Travail demandé:
a – Dans le texte sur les pesticides et les abeilles, comment se portent les ruches parisiennes ?
b – Traduisez en anglais la phrase suivante du texte sur les pesticides et les abeilles : « L’abeille en ville, quant à elle, se porte bien. »

Texte support:
▬▬▬▬▬▬

Pendant ce temps, et malgré les invalidations à retardement par le Conseil d’Etat des autorisations accordées pour le Cruiser©, celui-ci continue d’être utilisé massivement, comme d’autres insecticides neurotoxiques systémiques.
Je vous propose donc un nouveau slogan, paraphrasant une formule élaborée par les services de l’Etat : « Les systémiques, c’est pas automatique », parce que les traitements préventifs génèrent souvent à terme plus de problèmes qu’ils n’en résolvent.
En effet, le bon sens et la logique médicale convergent ici : les soins phytosanitaires apportés aux plantes comme l’utilisation des médicaments prescrits aux hommes doivent en général être postérieurs aux constats des symptômes et à la détection des maladies.
Contrairement aux vaccins qui stimulent la production d’anticorps (action endogène par définition), les neurotoxiques systémiques, véhiculés en continu par les végétaux, sont exogènes, agissent avec un large spectre de destruction et sont rémanents. Comme d’autres pesticides, leur diffusion dans l’environnement atteint la plupart des êtres vivants, de manière directe ou indirecte, avec des effets possibles sur l’homme et son alimentation.
On comprend mieux alors comment des traces de pesticides sont relevées dans bon nombre de miels, bio ou non bio, même si elles sont infinitésimales et largement en dessous des seuils règlementaires. L’importation mal maitrisée de certains miels ne facilite pas non plus la garantie de qualité des miels vendus dans les grandes surfaces.
L’abeille en ville, quant à elle, se porte bien. Alors que s’aggravent les difficultés rencontrées dans les zones d’agriculture industrielle, nos ruches parisiennes prospèrent et nos colonies urbaines produisent des miels variés, abondants et convoités.

▬▬▬▬▬▬

Données fournies:

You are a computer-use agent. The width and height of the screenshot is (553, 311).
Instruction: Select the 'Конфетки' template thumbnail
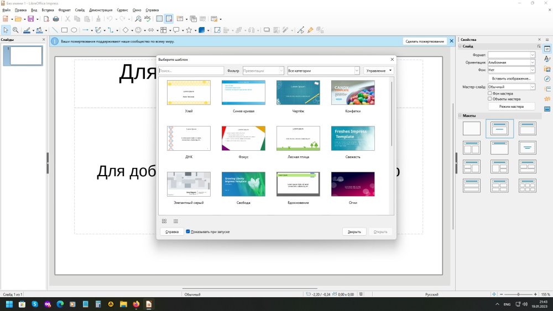353,93

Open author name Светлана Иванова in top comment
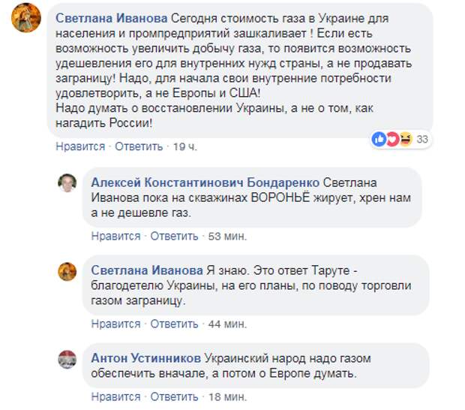click(112, 19)
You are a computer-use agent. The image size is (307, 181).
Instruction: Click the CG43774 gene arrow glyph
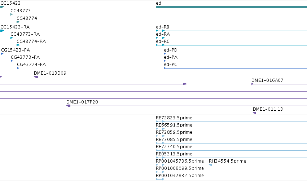[x=18, y=22]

▬▬▬▬▬▬

Réponses attendues:
a – Elles prospèrent, et les colonies urbaines produisent des miels variés, abondants et convoités.

b – The bee in the city, for its part, is doing well.